Pengaturan rasio hutang ditujukan bukan untuk mencampuri isi dompet hakim akan tetapi lembaga bertanggung jawab secara moral untuk menjaga integritas aparaturnya guna menyelamatkan cetak biru organisasi. Pembatasan hutang ini juga bukan berarti melarang hakim untuk makmur akan tetapi memastikan bahwa kemakmurannya legal dan halal.
Intersep Ranah Privasi
Hutang merupakan ranah privasi seorang hakim. Lalu mengapa kebijakan hutang itu penting? Apa tidak melampaui terlalu jauh, lembaga mengurusi hutang personal? Tidak. Lembaga bisa mengatur lebih jauh privasi hakim demi mengendalikan risiko korupsi akibat rasio hutang yang tidak wajar. Artinya kebijakan ini untuk melindungi lembaga peradilan dari penyalahgunaan wewenang oknum hakim ketika kebutuhan hidupnya terdesak.

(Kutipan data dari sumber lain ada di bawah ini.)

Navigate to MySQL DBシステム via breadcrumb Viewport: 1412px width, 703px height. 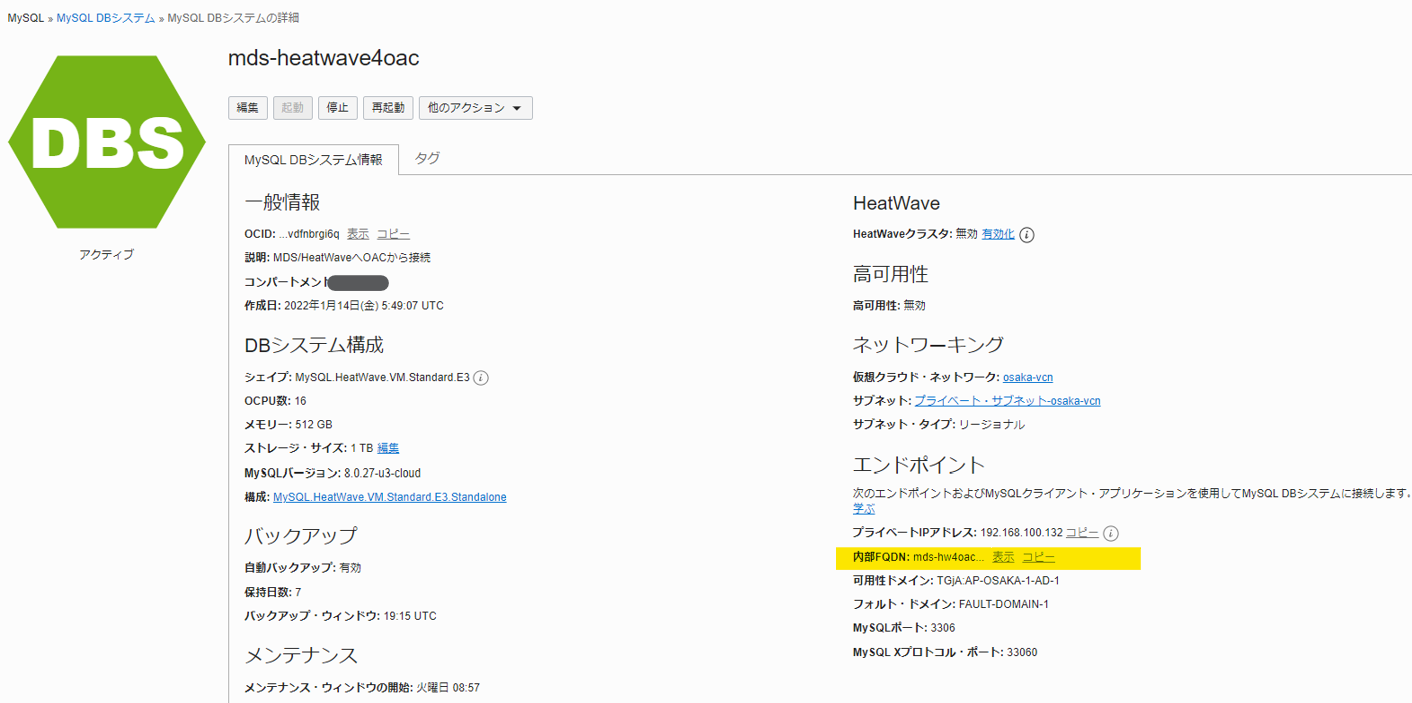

Selain itu, kebijakan hutang bukan untuk melanggar zona privasi hakim akan tetapi upaya melindungi reputasi lembaga. Meskipun kebijakan hutang ini merupakan kebijakan yang melanggar hak privasi namun kebijakan pengaturan rasio hutang ini masih dapat diperbolehkan sepanjang untuk mengendalikan risiko korupsi di lembaga peradilan.
Pembatasan hak privasi dimungkinkan karena hak privasi masih termasuk derogable rights sehingga hak privasi masih dapat dibatasi sepanjang pembatasan tersebut dilakukan berdasarkan Undang-Undang. (Reda Manthovani, 2015).
Semakin tinggi kepentingan lembaga maka semakin melemah kepentingan individu. Jika lembaga memiliki visi misi untuk mewujudkan cetak biru organisasi maka kewajiban lembaga pula untuk menekan hak privasi demi kebaikan bersama.
Ide ini memang kurang populis di kalangan hakim, bahkan tidak mendapatkan applause sama sekali. Namun setidaknya, ada kebijakan alternatif yang dikeluarkan demi menjaga kebutuhan hidup hakim, integritas lembaga peradilan, serta kesehatan lembaga keuangan.